SELECT * FROM table1, table2, table3 WHERE table1.index = table2.index AND table1.index = table3.index;

Hints

Use them !!!

Use INSERT, UPDATE and DELETE ... RETURNING

INSERT INTO table1 VALUES (test_id.nextval, 'Jim Smith', '100.12') RETURNING value, value * 10 INTO val1, val2;
UPDATE table1 SET name = 'Joe Soap' WHERE value < 200 RETURNING value * 10 INTO val1;
DELETE FROM table1 RETURN value INTO :array;

Triggers

Simplification or complete disabling and removal of triggers. Remember triggers wrre originally intended for messaging and are not intended for use as rules triggered as a result of a particular event. Other databases have full-fledged rule systems aiding in the construction of Rule-Based Expert systems such as Ingres, Oracle triggers are more like database events than event triggered rules causing other actions, potentially recursive, to occur. Never use triggers to validate referential integrity.

Data Restructuring

Data restructuring involves partitioning, normalisation and even denormalisation. Oracle recommends avoiding the use of primary and foreign keys for validation of referential integrity. This is not neccessarily the case. Referential integrity is centrally controlled and altered in a single place in the database. Placing referential integrity in application code is less efficient due to increased network traffic plus more code to be maintained in potentially many applications. All foreign keys must have indexes explicitly created and these indexes will often be used in general application SQL calls other than just for validation of referential integrity. Oracle does not create internal indexes when creating foreign reference keys. Foreign keys which are not indexed using the CREATE INDEX statement will cause table locks on the table containing the foreign key. There may be an advantage to creating foreign keys as bitmap indexes since prefix and suffix composite index contents are not required to be in specific orders. However, since referential integrity is generally useful for validation of normalisation constraints then referential integrity is only really applicable to OLTP or user-interactive applications; bitmap indexes are not consistent with constantly changing data. Also it is quite likely that foreign keys will often be used by the opitmizer in SQL statement filtering WHERE clauses. This is typically the case where database logical table structure is consistent with application requirements.

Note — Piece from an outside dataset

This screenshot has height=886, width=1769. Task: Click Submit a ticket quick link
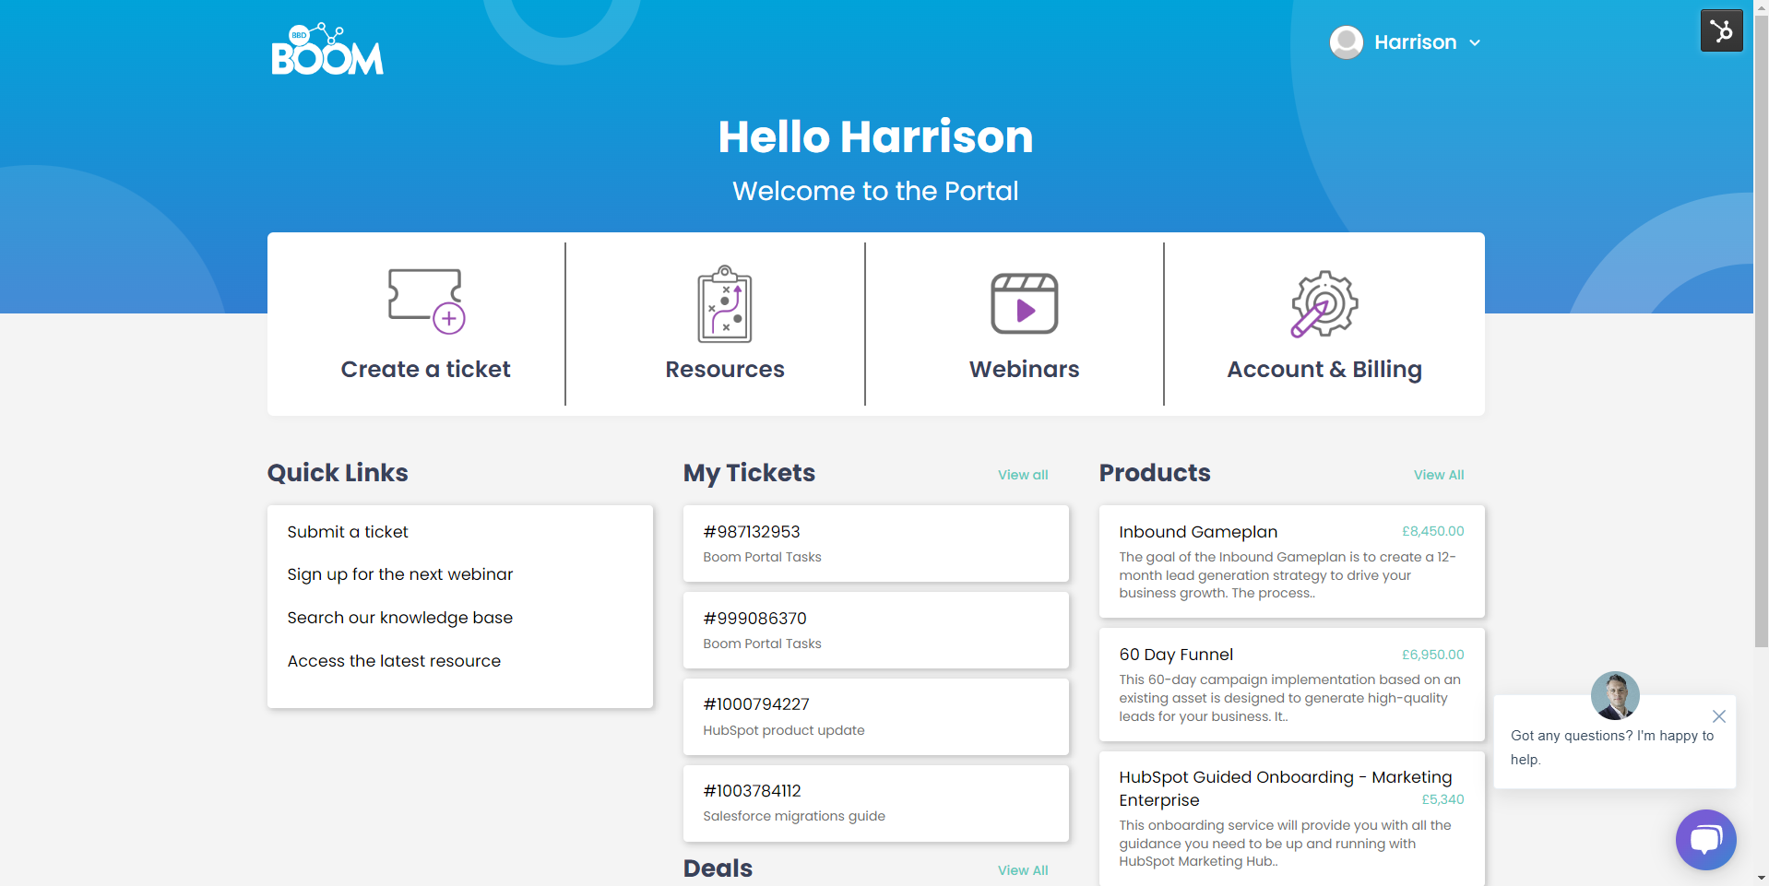coord(348,532)
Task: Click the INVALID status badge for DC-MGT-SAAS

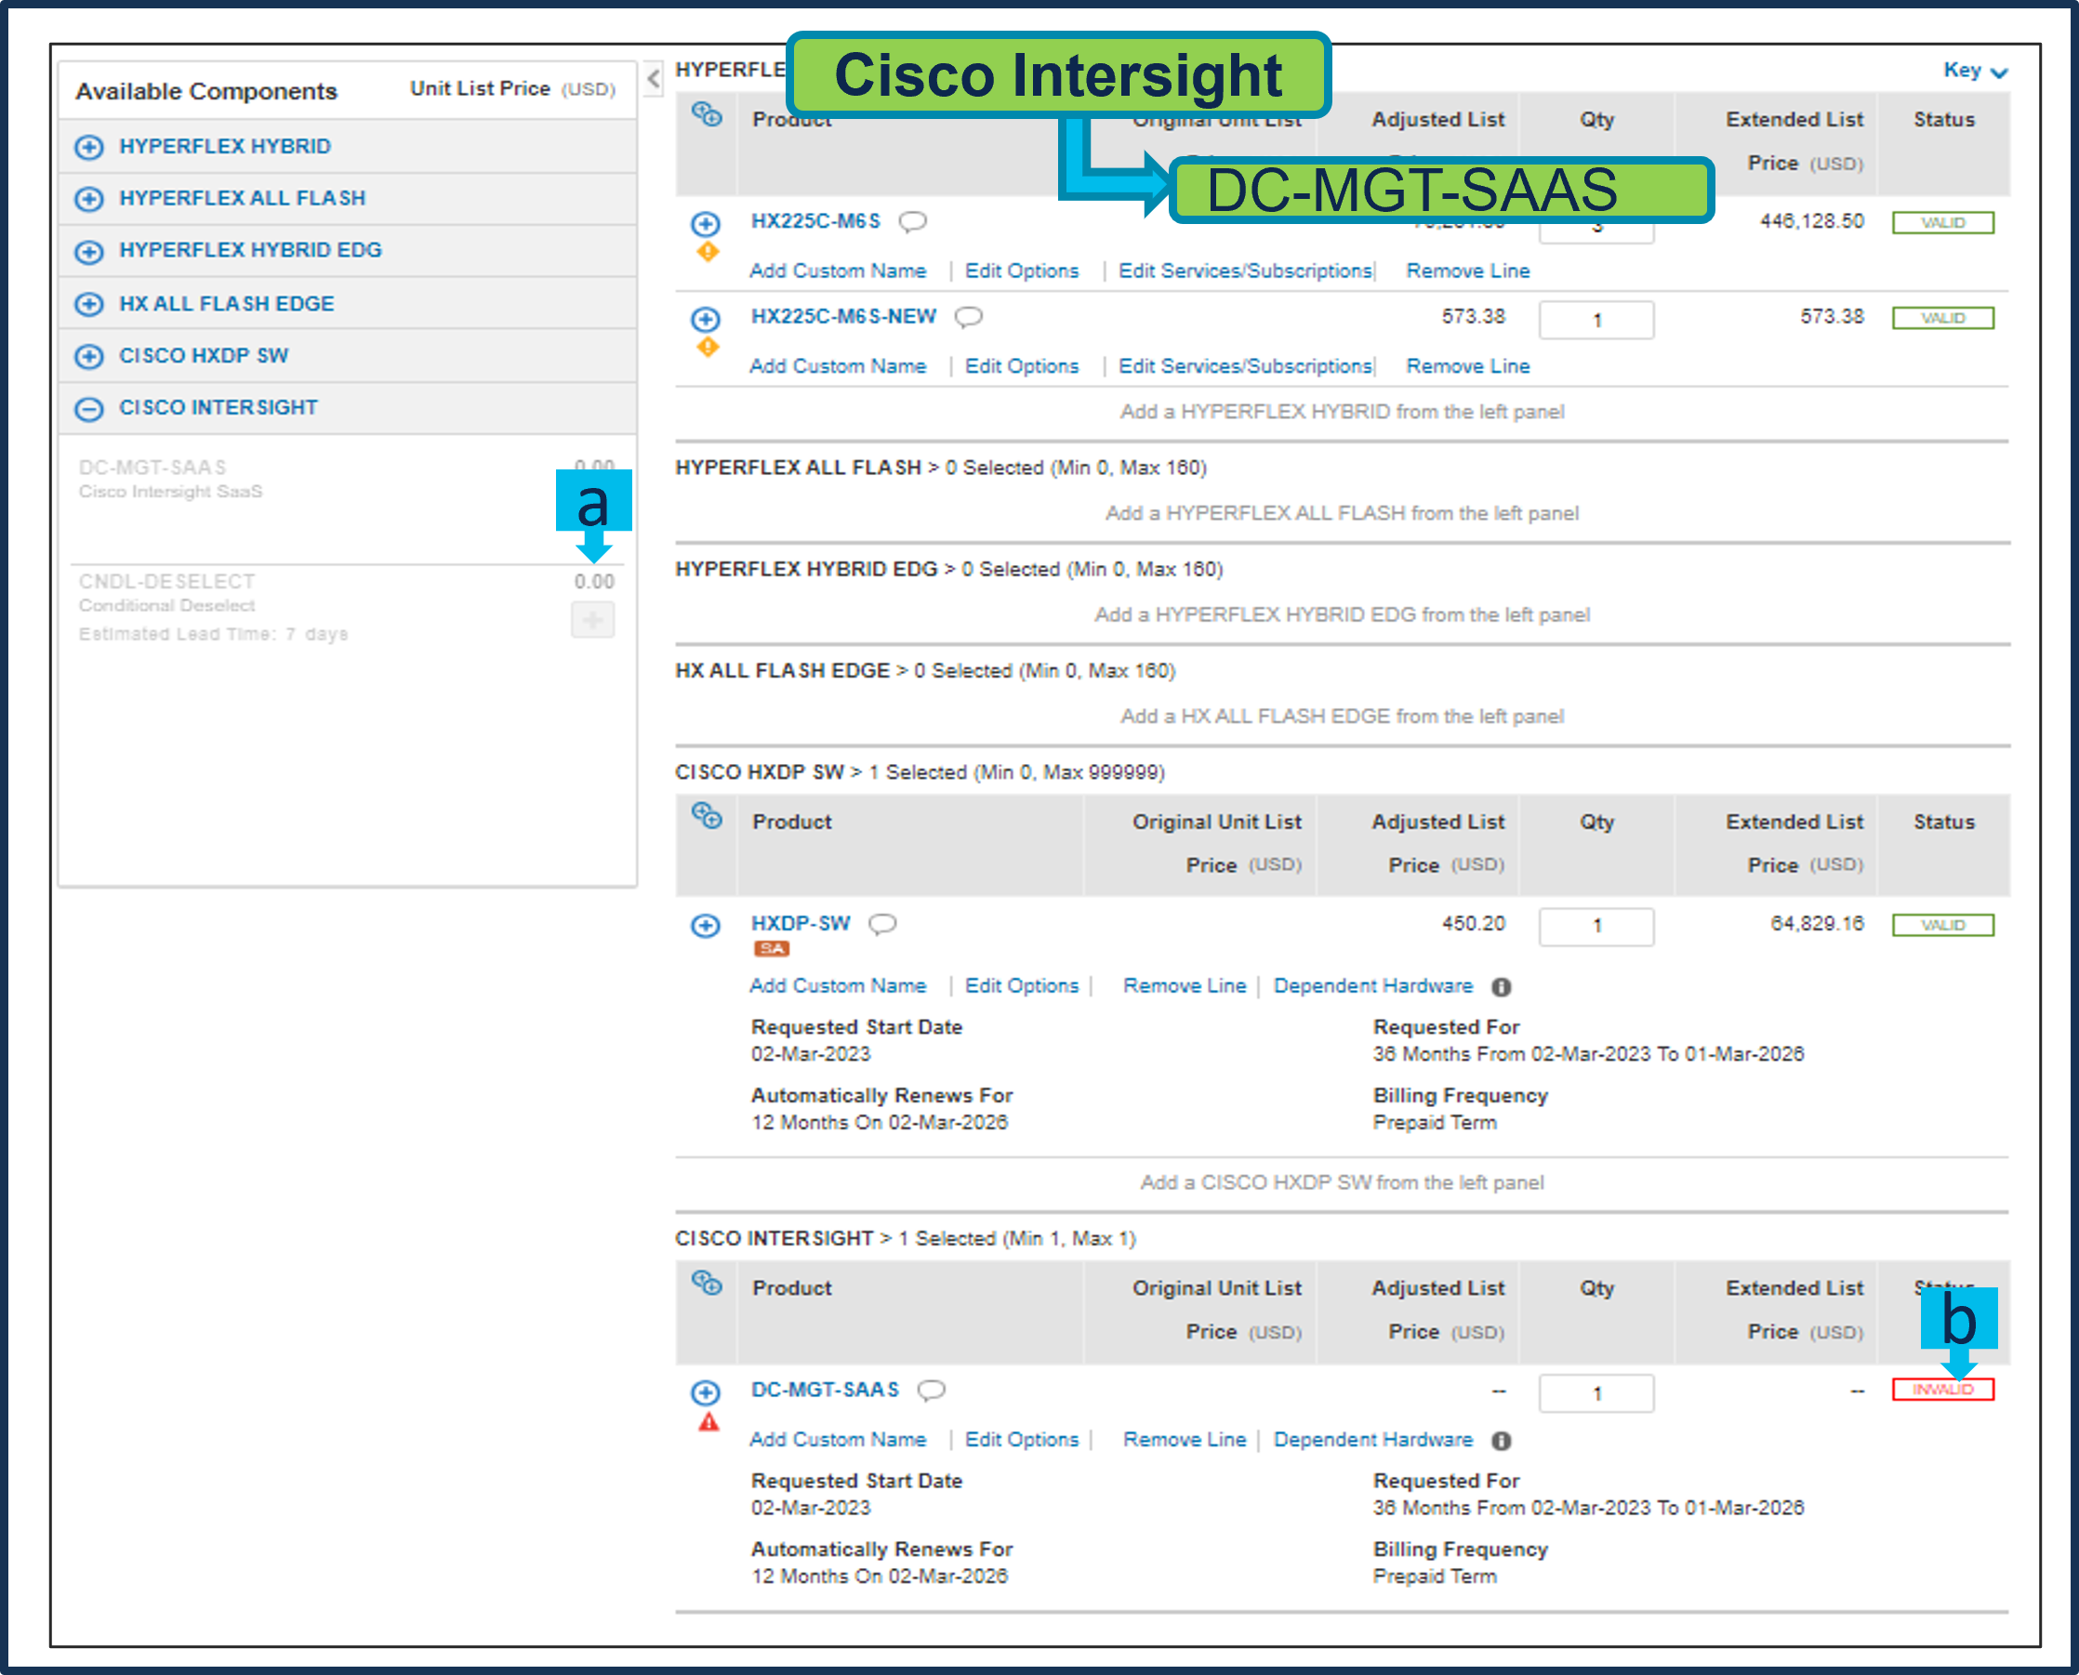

Do not use views as a basis for SQL statements which take a portion of the rows defined by that view. Views were originally intended for security. No matter what WHERE clause is applied to a view the entire view will always be executed first. On the same basis also avoid things such as SELECT * FROM ..., GROUP BY clauses and aggregations such as DISTINCT. DISTINCT will always select all rows first. Do not create new entities using joined views, it is better to create those intersection view joins as entities themselves; this applies particularly in the case of many-to-many relationships. Oracle data entity partitioning can be very useful when trying to reduce load.

Maintenance of Current Statistics

Maintain current statistics as often as possible, this can be automated, cost-based optimisation (uses statistics) is much more efficient than rule-based optimisation. Examine the DBMS_STATS package.